Start of Block

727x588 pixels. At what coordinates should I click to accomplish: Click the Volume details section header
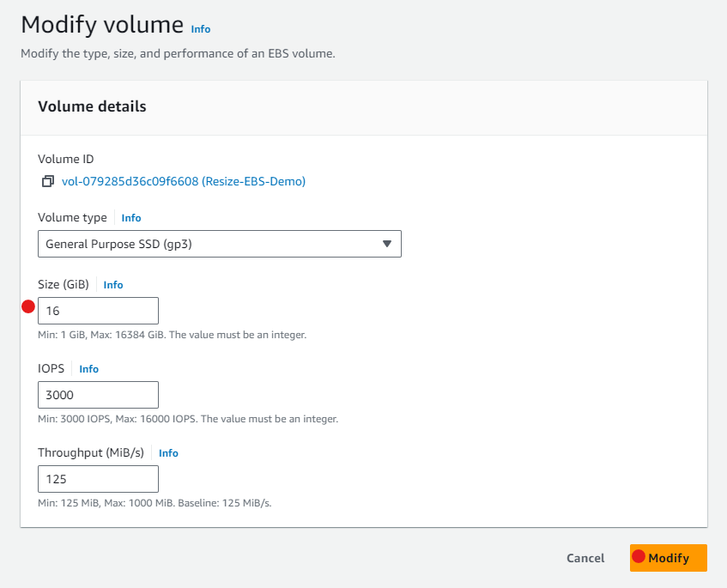click(x=92, y=106)
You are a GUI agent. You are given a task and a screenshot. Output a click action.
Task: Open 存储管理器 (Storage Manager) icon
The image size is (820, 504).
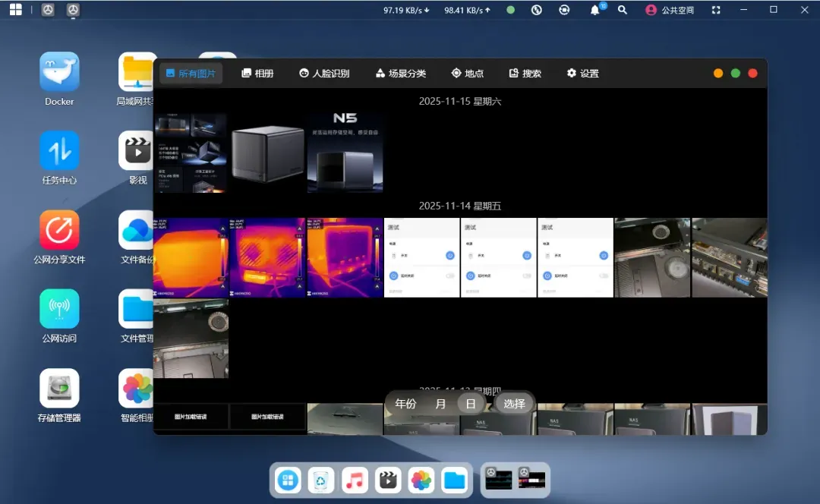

End of Block

Exercise directions ▸ Transcribe each entry above exactly, apart from the pictures.

Result for this task ▸
727x588 pixels. At what coordinates should I click to accomplish: Click the Volume details section header
click(x=92, y=106)
You are a GUI agent. You are given a task and a screenshot. Output a click action.
Task: Open 存储管理器 (Storage Manager) icon
The image size is (820, 504).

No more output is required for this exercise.